Woudhuysen



‘Ethical’ design – or the ethic of progress?

First published by Blueprint, November 2015
Associated Categories Design theory Tags: , ,

Years ago, I saw the great US graphic design writer Stephen Heller address a big crowd of students in London. He described setting his American students a project to design an election poster for the Democratic Party. I asked whether he would ever set a similar project for the Republicans. He did not reply.

Even now, ‘Never design for a cigarette company’ looks like remaining the key ethical insight for designers for many more years to come. And just as the Republican Party is akin to, and backed by, Big Tobacco, so we’re unlikely to see many or any student projects to design for Jeb Bush. And still fewer for Donald Trump. Nor should you, to display your virtue in future, ever design anything at all related to Big Oil, Big Food, Big Pharma, the military-industrial complex, the banks, Sports Utility Vehicles, houses on the Green Belt, the Severn Barrage, gambling and payday lenders, or fizzy drinks, plastic bags and bags of sugar. Oh, and while you’re about it, don’t touch tabloid newspapers, lads’ mags, the Dorchester hotel, Israel, Russia and, for good measure and most recently, Hungary.

No, to have rectitude, we will be designing smaller tableware so people eat smaller portions of food (indeed, a movement advocating that has already started in the US). We will nudge the plebs, without them noticing it, into more sustainable behavior, better health outcomes, smart cities (Boris Johnson is a fan) and resilient cities (the Rockefeller Foundation promotes 100). We will design out crime, design to bring communities together, and break our hearts about the millions of plastic toothbrushes to be found whirling around the Pacific. As the 1 September issue of Fortune magazine implored, we will want ‘conscious’ capitalism, ‘shared value’ capitalism, ‘inclusive’ capitalism, ‘compassionate’ capitalism and ‘just’ capital. Following Jeremy Corbyn, we will want to design for long-term, ‘patient’ capital; similarly, we will join McKinsey managing director Dominic Barton, BlackRock CEO Larry Fink, Democratic Party hopeful Hillary ClintonObserver columnist Will Hutton and Bank of England chief economist Andy Haldane in inveighing against ‘quarterly capitalism’. Always and everywhere, and especially in the design departments of universities, we will be right-on, ethical, and carry a low-carbon LED halo.

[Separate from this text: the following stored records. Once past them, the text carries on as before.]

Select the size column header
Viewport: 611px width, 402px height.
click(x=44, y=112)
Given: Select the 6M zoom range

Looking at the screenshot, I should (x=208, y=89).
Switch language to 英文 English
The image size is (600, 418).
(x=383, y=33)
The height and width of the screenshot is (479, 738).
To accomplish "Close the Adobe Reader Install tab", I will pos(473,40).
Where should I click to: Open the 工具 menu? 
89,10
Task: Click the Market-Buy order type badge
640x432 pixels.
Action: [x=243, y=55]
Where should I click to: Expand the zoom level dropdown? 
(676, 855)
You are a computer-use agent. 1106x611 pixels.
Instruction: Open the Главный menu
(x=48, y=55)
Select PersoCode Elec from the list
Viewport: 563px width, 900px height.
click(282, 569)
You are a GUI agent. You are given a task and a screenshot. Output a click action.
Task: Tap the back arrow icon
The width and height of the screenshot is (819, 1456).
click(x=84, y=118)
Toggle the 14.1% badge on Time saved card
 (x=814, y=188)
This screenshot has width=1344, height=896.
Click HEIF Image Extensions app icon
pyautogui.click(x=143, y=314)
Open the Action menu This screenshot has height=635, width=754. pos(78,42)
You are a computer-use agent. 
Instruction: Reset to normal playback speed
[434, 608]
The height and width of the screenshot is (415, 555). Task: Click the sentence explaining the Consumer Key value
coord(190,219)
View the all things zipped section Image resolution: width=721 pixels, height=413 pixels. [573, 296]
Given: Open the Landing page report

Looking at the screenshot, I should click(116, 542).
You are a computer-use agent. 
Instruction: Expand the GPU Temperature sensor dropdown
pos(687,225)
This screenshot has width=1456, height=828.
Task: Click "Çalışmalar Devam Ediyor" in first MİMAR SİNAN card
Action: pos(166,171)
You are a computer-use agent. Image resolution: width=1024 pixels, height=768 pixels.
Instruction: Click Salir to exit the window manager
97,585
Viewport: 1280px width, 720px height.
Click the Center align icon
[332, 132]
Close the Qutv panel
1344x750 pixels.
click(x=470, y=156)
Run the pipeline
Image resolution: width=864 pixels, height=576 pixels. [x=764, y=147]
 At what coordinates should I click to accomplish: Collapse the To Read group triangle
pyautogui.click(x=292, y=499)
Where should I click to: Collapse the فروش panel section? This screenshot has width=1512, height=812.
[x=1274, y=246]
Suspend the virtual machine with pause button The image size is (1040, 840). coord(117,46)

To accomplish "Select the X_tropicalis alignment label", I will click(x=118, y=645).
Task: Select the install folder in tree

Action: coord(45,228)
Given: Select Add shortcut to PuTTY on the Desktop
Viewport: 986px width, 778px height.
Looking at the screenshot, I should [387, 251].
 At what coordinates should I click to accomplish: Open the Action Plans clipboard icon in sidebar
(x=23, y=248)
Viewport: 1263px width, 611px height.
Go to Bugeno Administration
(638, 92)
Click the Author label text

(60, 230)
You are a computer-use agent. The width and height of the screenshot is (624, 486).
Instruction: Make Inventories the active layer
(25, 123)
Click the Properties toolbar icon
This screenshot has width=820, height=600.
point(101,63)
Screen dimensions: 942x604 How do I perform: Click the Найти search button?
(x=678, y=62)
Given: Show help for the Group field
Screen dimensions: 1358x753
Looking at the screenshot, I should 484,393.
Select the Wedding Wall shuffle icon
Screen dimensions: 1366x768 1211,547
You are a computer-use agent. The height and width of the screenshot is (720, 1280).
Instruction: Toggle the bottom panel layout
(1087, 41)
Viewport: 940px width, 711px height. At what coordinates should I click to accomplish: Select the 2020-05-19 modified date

Yet there is an alternative view. Design used to be about maximising convenience, cheapness, maintainability, versatility, beauty and universality; in a word, it was about human progress. Now and for the foreseeable future, design will mainly be about minimising people’s carbon footprint, their water footprint, their food miles and their waste. In short, it will be about minimising people’s impact on the world – and, that of design. However, eventually dissent from what JK Galbraith called the conventional wisdom will surface. Without returning to the Keynesian condescension of modernism, without bluffing about ‘seamless’ IT, a younger generation of designers will want to put their shoulders behind the ethic of raising humanity from a world of needless toil.

Those designers will design for higher productivity, mechanisation and the mass manufacture of housing. They will explain, visualise, prototype, popularise and argue for scientific and technological advance, and the taking of risks in the cause of innovation. They will want to go designing laboratories and laboratory equipment. They will want to inspire R&D departments to find great new applications for their work. And they will look to see how they can deploy carbon, not just to lower the weight of planes, cars and bikes, but also in nanotubes, flexible electronics and, through recycled biomass, in packaging, clothing, high-performance plastics and transport fuels.

Last, the ethical designers of the future will look to what are still derided as ‘technological fixes’ to solve the problem of climate change. Indeed at Loughborough and Wilton, a small firm, Air-Fuel Synthesis, hints at the sort of benefits design will one day seek from carbon. The company will spend £9m on a plant that uses renewable energy to strip the Earth’s atmosphere of some of Britain’s Victorian emissions of CO2 and so manufacture 1.2m litres of petrol a year from methanol. By 2025, Air-Fuel Synthesis believes, it will synthesise 10m tons of synthetic fuel a year.

Humanity was not born evil. Every problem thrown up by mankind is an opportunity. That is the kind of ethics we should promulgate and strive for.